Contemporary driving clubs and organizations provide sport governance, maintain rule systems and training pathways, support preservation standards, and organize events.

The Fédération Équestre Internationale (FEI) is the international governing body for combined driving worldwide. It maintains competition rules, licenses officials, and sanctions World Championships and World Cup events.

National federations administer domestic combined driving rules, national championships, and driver development programs. As of 2026, there are 135 national federations affiliated with the FEI.

- British Carriagedriving (BC) — National governing body for combined driving in the United Kingdom; administers national championships and driver development programs.
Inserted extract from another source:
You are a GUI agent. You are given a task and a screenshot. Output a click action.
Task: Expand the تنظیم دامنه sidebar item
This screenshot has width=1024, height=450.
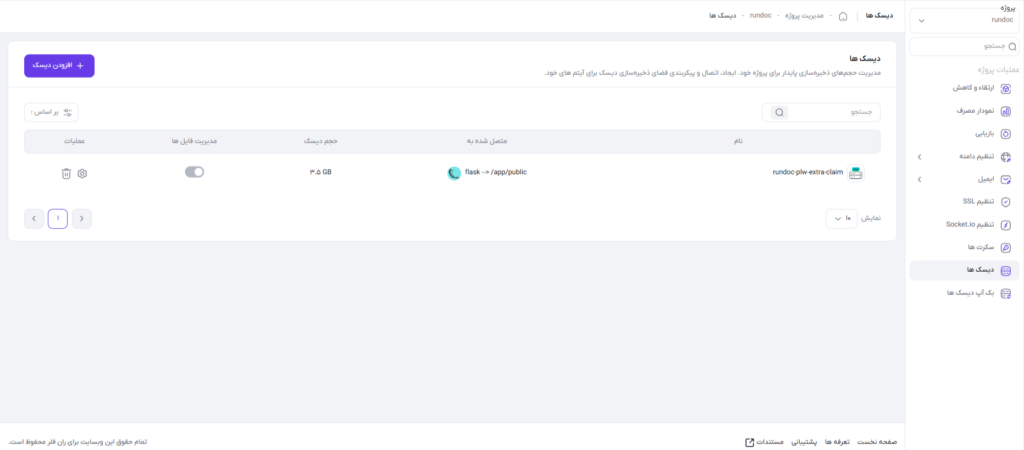(x=919, y=157)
Formerly known as British Horse Driving Trials Association (BHDTA).
- Horse Sport Ireland (HSI) Carriage Driving Section — the national body administering carriage driving in Ireland, overseeing dressage, marathon, and obstacle driving competition and providing membership, guidance, and discipline support under the HSI affiliate structure.
- American Driving Society (ADS) — Primary North American governing body that maintains carriage driving rules, training systems, licensed officials, and event standards; supports regional driving clubs and competitions.
- Equestrian Canada (EC) — Administers the FEI driving discipline in Canada; coordinates with regional driving clubs and ADS-aligned activities.
- Australian Carriage Driving Society — National carriage driving organization covering all driving disciplines including pleasure and competition.

Heritage and preservation bodies support carriage conservation, museum collaboration, and technical and historical documentation.
- Carriage Association of America (CAA) — Devoted to carriage preservation and driving education; publishes The Carriage Journal; provides technical guidance and proficiency programs; organizes learning weekends, driving weekends, the biennial International Carriage Symposium, and member trips to carriage collections and driving events.
- Carriage Foundation UK — a carriage history and preservation group that maintains a public vehicle register, provides educational resources and study tours, publishes newsletters and journals.

Pleasure driving and sport associations coordinate recreational drives, events, turnout standards, and safety programs.
- World Coaching Club — a women's-only coaching club limited to 25 members who own and drive a four-in-hand road coach or park drag; WCC plans drives in the US and Europe.
- British Driving Society — Pleasure driving association organizing recreational drives, turnout standards, and safety programs.
- Indoor Carriage Driving (ICD UK) — a national organization coordinating a winter season of precision-and-paces, cones, and obstacle competitions across multiple regions, operating over 120 volunteer-run events and an annual three-day championship, with participation ranging from beginner to international drivers.
- Germany has numerous local and regional driving clubs (Fahrvereine) affiliated with the German Equestrian Federation which support recreational and competitive driving.